Prochain arrêt : Les Déferlantes francophones

Des fois, le monde est vraiment très petit. J’étais installée depuis quelques minutes dans le bar du TGV 5221, et qui je voyais passer? Un écrivain de Moncton. Au départ, c’est Fayo que j’ai croisé sur le quai. Et depuis, toute une série de musiciens de Moncton et les environs, une gérante d'artistes, une représentante de la SNA. Il faut dire que le coup était prévu : j’avais rendez-vous avec la délégation acadienne à Dax, où j’allais prendre l’autobus en direction de Capbreton. Au programme, quelques jours d’observation participante aux Déferlantes francophones, où l’Acadie est présente depuis neuf ans déjà. Cette année, toute une brochette d’artistes franco-canadiens se sont succédés sur la scène : Marc Lemyre, Marcel Aymar, Damien Robitaille, Joseph Edgar, Marie-Jo Thério, Dobacaracol, Mes Aïeux, Thomas Hellman, d’autres trop nombreux pour les nommer tous. J'exagère à peine en disant que mon enregistreuse n'a pas dérougi de la semaine. Car avant même d'être spectatrice aux Déferlantes, je suis chercheure, et c'est en chercheure justement que j'étais présente sur l'événement. Ah, si tous les terrains de recherche pouvaient être si agréables!

C’est dans cet esprit et ce contexte que j’arrivais à Dax sur le TGV de 19h15 le 25 juillet. Le directeur des Déferlantes francophones m’y avait donné rendez-vous par courriel en me disant que je pouvais prendre la navette avec la délégation acadienne pour Capbreton, à quarante minutes au sud de Dax, où se déroulerait la neuvième édition de son festival. Une fois passées les premières formalités, on a voulu en savoir un peu plus sur la personne que je suis, et tout l’entourage a su peu à peu que je prépare une thèse de doctorat sur la circulation des artistes acadiens dans les réseaux de diffusion du spectacle francophones (l'enthousiasme avec lequel sera accueillie la nouvelle de ce projet ne cessera pas de m'étonner tout au long de mon séjour). Ce renseignement apporté, la discussion s’est poursuivie comme si rien n’était (à mon grand soulagement), à cette différence près qu’elle se déroulait désormais sur un registre plus familier.
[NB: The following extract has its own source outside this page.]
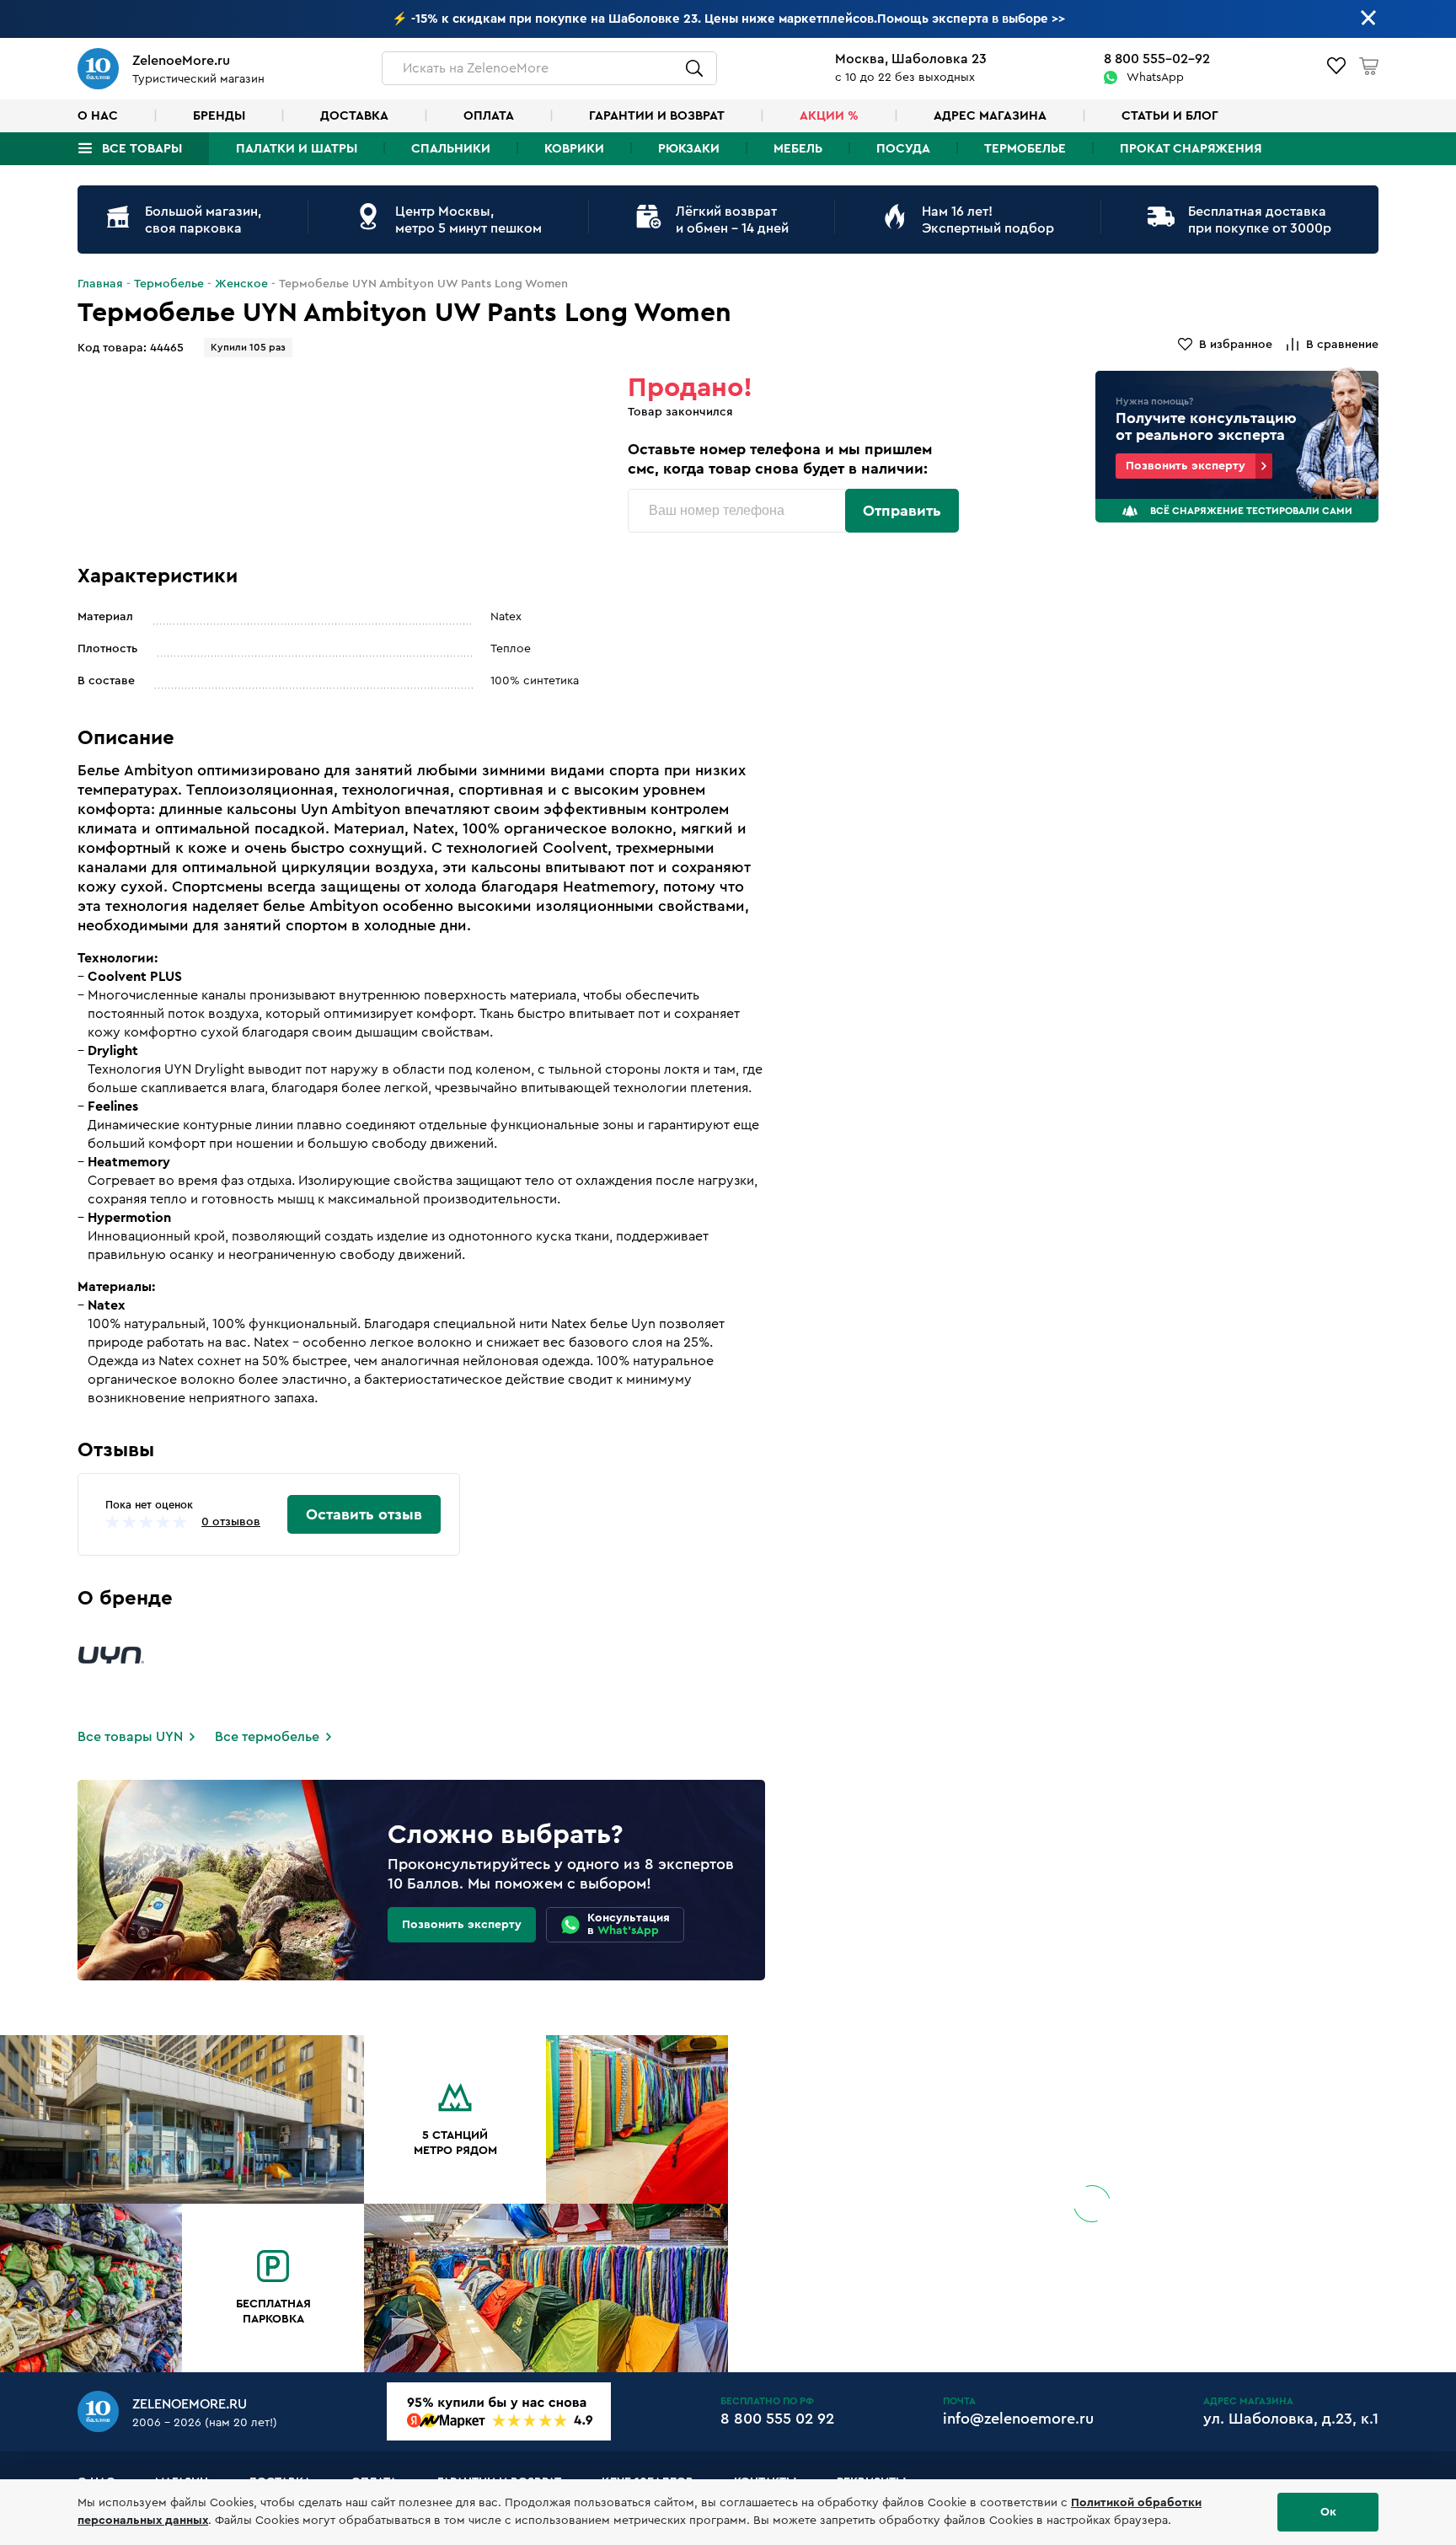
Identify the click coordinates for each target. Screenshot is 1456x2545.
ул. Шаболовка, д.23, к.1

Arrivé sur Capbreton, la navette a fait un détour pour nous montrer la mer – avant-goût des séances de baignade qui suivraient – puis nous a amenés au Lycée, où j’allais loger avec les artistes. Au fond du couloir, j’établissais un lieu de résidence provisoire derrière une porte sur laquelle on pouvait lire « Sonya Malamerta » (j’ai rayé le « merta » au stylo et l’ai remplacé par les lettres qu’il faut). Le temps de poser mes valises et m’essuyer le front puisqu’il régnait sur la France une chaleur infernale, j’ai filé avec tout le monde à un souper de réception à la Pergola, un restaurant du coin où allaient se dérouler tous les repas du midi. Autour d’une bouteille de vin rouge sans fond, la soirée a été passée en compagnie de Gab, Mario, Marc, Suzanne, Steve et Rémi, ces gens qui m’entouraient à la table.

Photo : Yasmina KLM

Le reste de la semaine - je vous épargne tous les détails - a été consacré à mille et une discussions avec des gens généreux, attentionnés, sensibles. Mes journées de travail s'entamaient typiquement vers 13h, quand je filais après une grasse matinée pour la Pergola dîner et faire quelques entretiens. Vers 15h, je filais invariablement pour la mer en attendant le premier spectacle de la journée, en bord de mer justement, à 17h30. Suivait une autre séance de baignade, suivi du souper/cauchemar de végétarienne à 19h30 (la pauvre serveuse me connaissait bien à la fin de la semaine et me filait de la baguette pour que je puisse m'improviser des sandwichs pendant que les autres mangeaient du coeur de canard, des ailes de poulet ou du poisson). Le spectacle suivant commençait vers 21h dans la salle tout à côté de l'espace où nous soupions, puis à minuit trente, c'est le gros JAM (ou boeuf comme disent les Français, quelqu'un peut me dire pourquoi?). Moi qui suis d'ordinaire si *sage*, j'ai vu maints levers de soleil à Capbreton, j'ai mangé des croissants tout frais sortis du four à l'ouverture de la boulangerie en passant me coucher.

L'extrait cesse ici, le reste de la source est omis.